Step 2: Determine the time it takes for the cargo to hit the ground.
- Since the cargo is dropped vertically, its horizontal speed is not relevant.
- The time it takes for the cargo to hit the ground can be determined by finding the time it takes for an object to free fall from a height of 2500 m.
- We can use the formula: distance = (1/2) × acceleration × time^2, where acceleration = 9.8 m/s^2 (acceleration due to gravity).
- 2500 m = (1/2) × 9.8 m/s^2 × time^2.
- Solving for time, we get: time = sqrt((2 × distance) / acceleration)
- time = sqrt((2 × 2500) / 9.8) = 6.37 seconds.
Step 3: Calculate the horizontal distance covered by the cargo.

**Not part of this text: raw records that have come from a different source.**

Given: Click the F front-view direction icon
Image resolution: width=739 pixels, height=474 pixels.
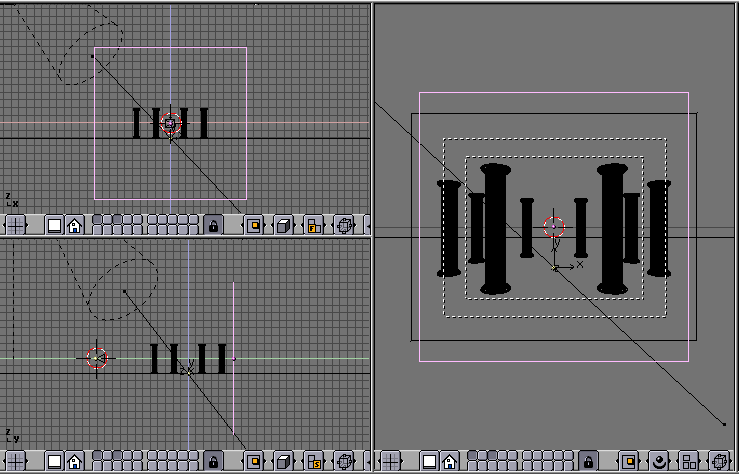Looking at the screenshot, I should pyautogui.click(x=314, y=225).
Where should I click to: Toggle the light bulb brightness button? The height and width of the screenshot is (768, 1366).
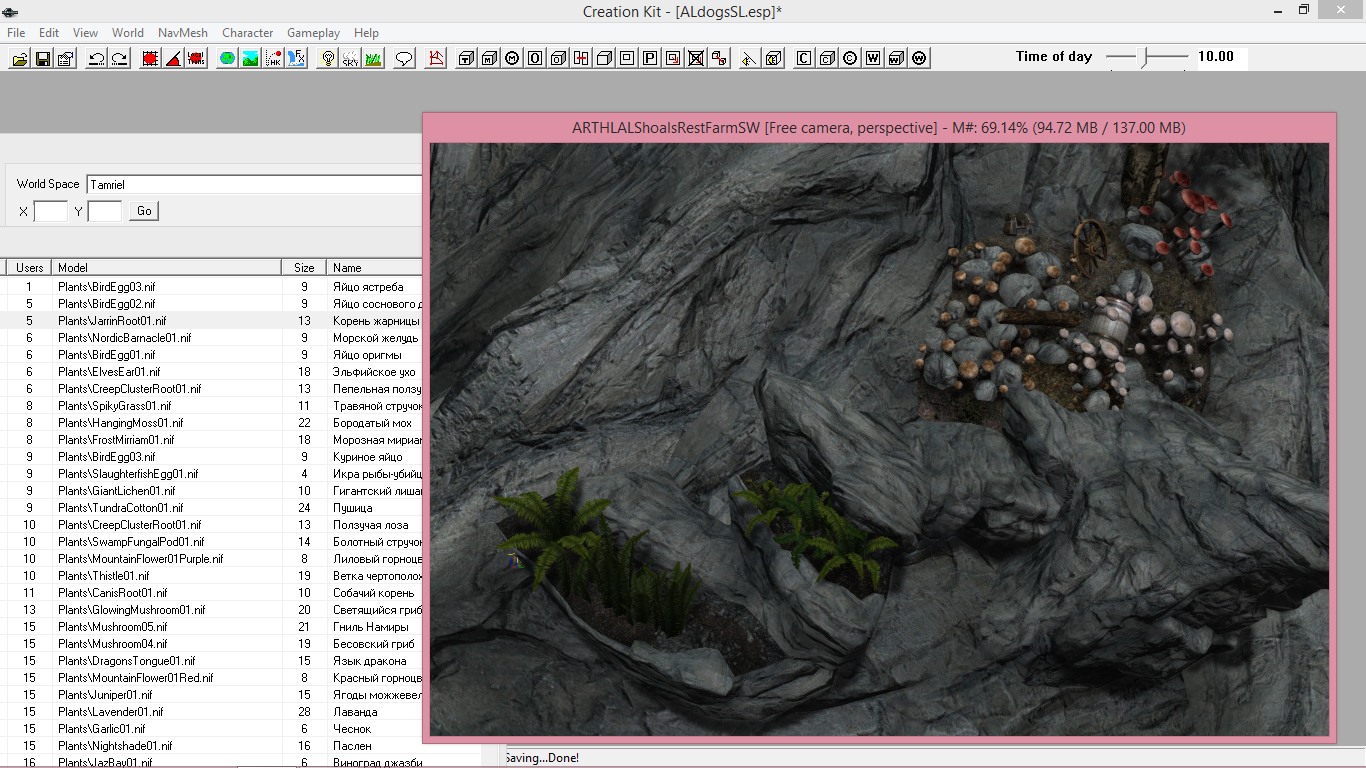coord(327,59)
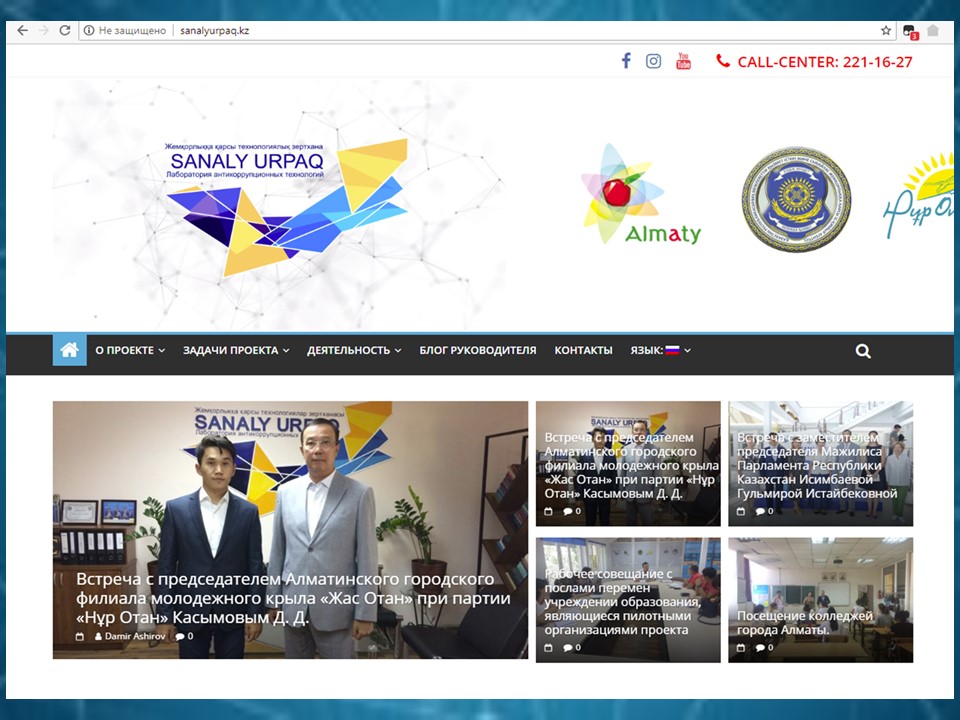Image resolution: width=960 pixels, height=720 pixels.
Task: Click the browser back arrow
Action: pos(22,31)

- Distance = Speed × Time = 83.33 m/s × 6.37 s = 531.67 meters.
Final Answer:
The cargo will strike the ground at a horizontal distance of 531.67 meters from the point directly beneath the airplane.
To solve this problem using GUFSA (Given, Unknown, Formula, Solution, Final Answer) method, let's break it down step by step:
Given:
- The airplane is flying horizontally 2500 m above the ground.

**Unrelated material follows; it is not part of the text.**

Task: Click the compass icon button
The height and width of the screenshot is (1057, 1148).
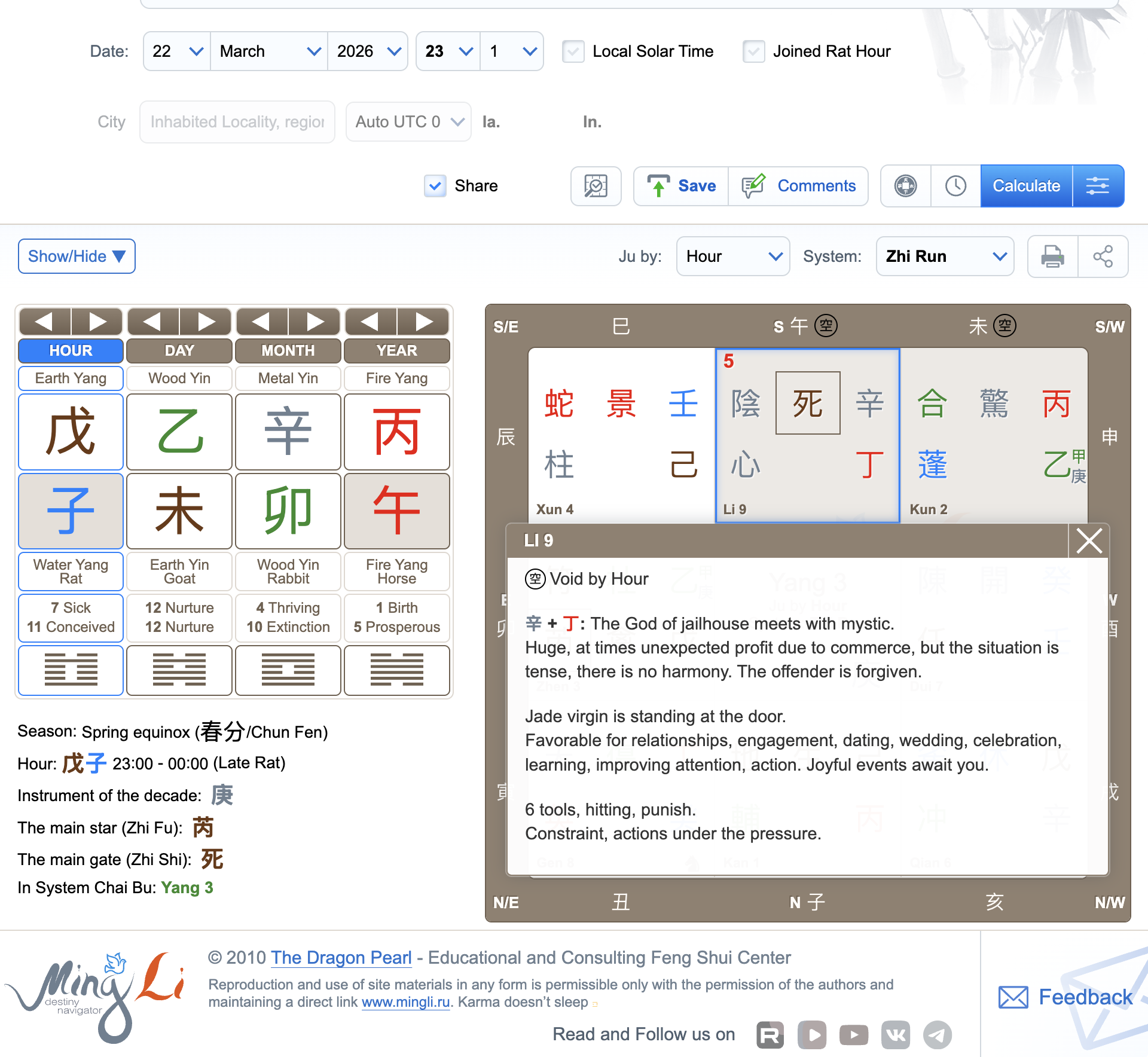Action: 905,186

- The speed of the airplane is 300 km/h.
Unknown:
- The location where the cargo will strike the ground.
Formula:
To determine where the cargo will strike the ground, we need to calculate the time it takes for the cargo to fall and the horizontal distance it travels during that time.

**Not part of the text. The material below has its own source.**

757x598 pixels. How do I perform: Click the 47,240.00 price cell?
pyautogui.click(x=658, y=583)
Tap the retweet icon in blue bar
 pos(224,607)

The time it takes for the cargo to fall can be determined using the formula:
time = sqrt((2 * distance) / g)
Where:
- distance is the vertical distance the cargo falls (2500 m)
- g is the acceleration due to gravity (approximately 9.8 m/s^2)
The horizontal distance the cargo travels can be calculated using the formula:
horizontal distance = (speed of the airplane) * time
Solution:
1. Calculate the time it takes for the cargo to fall:
- distance = 2500 m
- g = 9.8 m/s^2
time = sqrt((2 * 2500) / 9.8)
2. Calculate the horizontal distance the cargo travels:
- speed of the airplane = 300 km/h (convert to m/s by dividing by 3.6)
- time (from step 1)
horizontal distance = (300 / 3.6) * time
Final Answer:
The location where the cargo will strike the ground will be the horizontal distance calculated in step 2.